遺伝子病制御研究所は、免疫科学研究所と医学部附属癌研究施設が統合され、「遺伝子の異常が関わるヒト疾患の病因、病態解明及びその予防・治療法の開発」を目標として2000年に設置されました。病因、病態、疾患制御、フロンティア研究ユニットなどの5つの大研究部門に渡る13の研究分野、研究室と附属動物実験施設、感染癌研究センター等から構成されてスタッフ、学生を合わせて200名ほどのメンバーが活動しています。2008年には「細菌やウイルスの持続性感染により発生する感染癌の先端的研究拠点」(感染癌拠点)として文部科学省共同利用・共同研究拠点に認定されており、2022年度に更新されました。病原体の感染により生じる感染癌は我が国の癌死亡者の20%以上の原因とされ、本感染癌拠点では、新規の革新的な診断法、治療法の開発、より広い研究者のネットワークの形成、さらに新興感染症・新規感染癌へ備えを万全にするために感染、免疫、癌を含む周辺領域の研究を実施しています。また、概算要求事業となっている北海道大学部局横断シンポジウムを10年ほど主催し、国際的に活躍できる若手研究者の育成に取り組み、北海道大学独自のフロンティア精神をもって、独創的な切り口で、基礎医学、生命科学に新しいコンセプトを発表しています。

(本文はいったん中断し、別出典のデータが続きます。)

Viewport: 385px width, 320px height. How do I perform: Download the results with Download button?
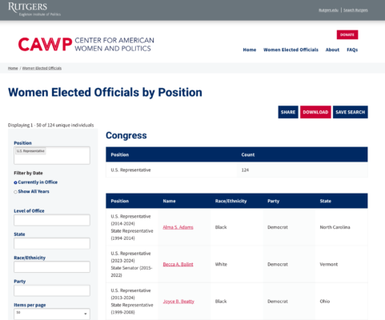pos(315,112)
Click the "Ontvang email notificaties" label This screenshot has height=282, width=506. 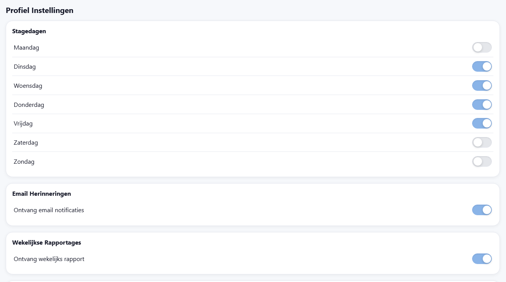point(49,210)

感染癌が発症するプロセスには、病原体が宿主の細胞に感染するプロセスから免疫反応をかいくぐって癌化し、感染癌を形成するまで多くのプロセスを経ます。そのプロセスの中で、感染癌になる細胞自体では、染色体構造と転写、細胞分裂、オートファジーなどの変容が、宿主反応では、免疫反応、炎症反応、細胞死など多くの現象が変化します。遺伝子病制御研究所では、これら個々のプロセスに対応する第一線の研究者が、基礎研究・応用研究分野で独自のコンセプトを発表し、感染癌の撲滅を目指して日夜研究を実施して多くの成果が上がっています。これらの研究成果から2021年度には、AMEDムーンショット研究の代表者、学術変革領域研究の代表者、JSTおよびAMEDクレストの代表者などを輩出し、さらに、大学の機能強化事業である「フォトエキサイトニクス研究拠点」、「若手研究支援事業」などを展開しています。

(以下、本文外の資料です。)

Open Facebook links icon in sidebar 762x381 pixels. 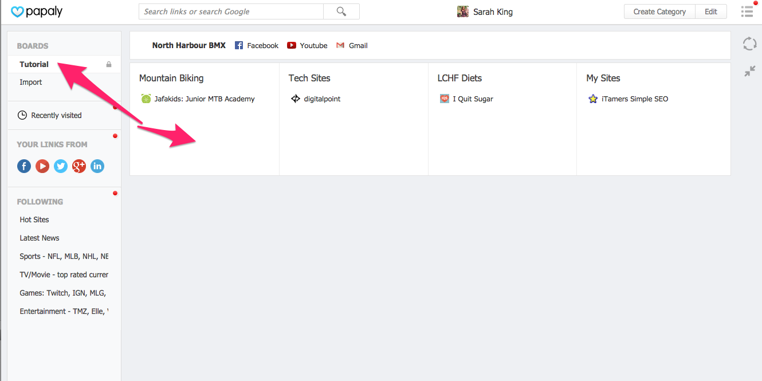click(24, 166)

感染癌拠点事業として、国内外の研究者と感染癌と周辺領域の共同研究を実施し、感染癌関連の研究者が集まる共同利用・共同研究拠点シンポジウムを主催して感染癌関連研究者ネットワークの形成を推進しています。遺伝子病制御研究所では、感染癌解析データ、炎症の基盤であるIL-6アンプ関連遺伝子データ、siRNAなどの各種ライブラリー、さらに、国内に唯一を含む最先端機器を共同研究者に公開するとともに、新型コロナウイルス関連の研究も研究所プロジェクト研究として実施しています。最近、更なる感染癌研究力強化のためにピロリ菌、肝炎ウイルスを直接研究する3名の感染癌研究者を研究所に迎えました。
ピロリ菌感染は胃癌のリスク因子として知られています。私たちは、日本人の胃癌患者と非癌対照者を対象とした世界最大規模のDNA解析を行いました。その結果、相同組換え修復に関わる遺伝子群(ATM、BRCA1、BRCA2、PALB2)の病的バリアント保持者がピロリ菌感染者でもある場合、胃癌リスクが著しく増大することが明らかになりました(Usui et al. N. Engl. J. Med. 2023)。よって、相同組換え修復に関わる遺伝子群の病的バリアント保持者では、ピロリ菌除菌による胃癌予防効果がより顕著であることが示唆されます。
感染癌とその周辺領域である「感染、免疫、癌、炎症」に主眼を置いた基礎医学や生命科学研究の成果を通じて、感染癌や関連疾患の予防法や治療法を社会に還元することが大きな目標です。本研究拠点の研究活動を学生や市民の皆さんに知っていただくため、大学祭に併せて学内の他の研究所、センターと協働して所内一般公開を実施しています。生命科学の実験、観察体験やサイエンストークなどを行い、例年数百人の来場者があります。さらに、将来研究者を目指す高校生を対象とした所内見学会、職場体験、小学生を対象とした「北大こども研究所」の開催、幼稚園への寸劇を含む出張授業などを通じて、研究所で実施している研究を広く社会に対して発信しています。また、高大連携の新たな取り組みとして本研究所が主催する北海道大学部局横断シンポジウムのノーベル賞受賞者にて実施される特別講演を(2020年度:梶田隆章 東京大学教授、2021年度:本庶佑 京都大学教授、2023年度:ベンジャミン・リスト 本学特任教授、2024年度:天野浩 名古屋大学教授、10月6日金曜日予定)収録して、北海道内の高校の教材として提供しています。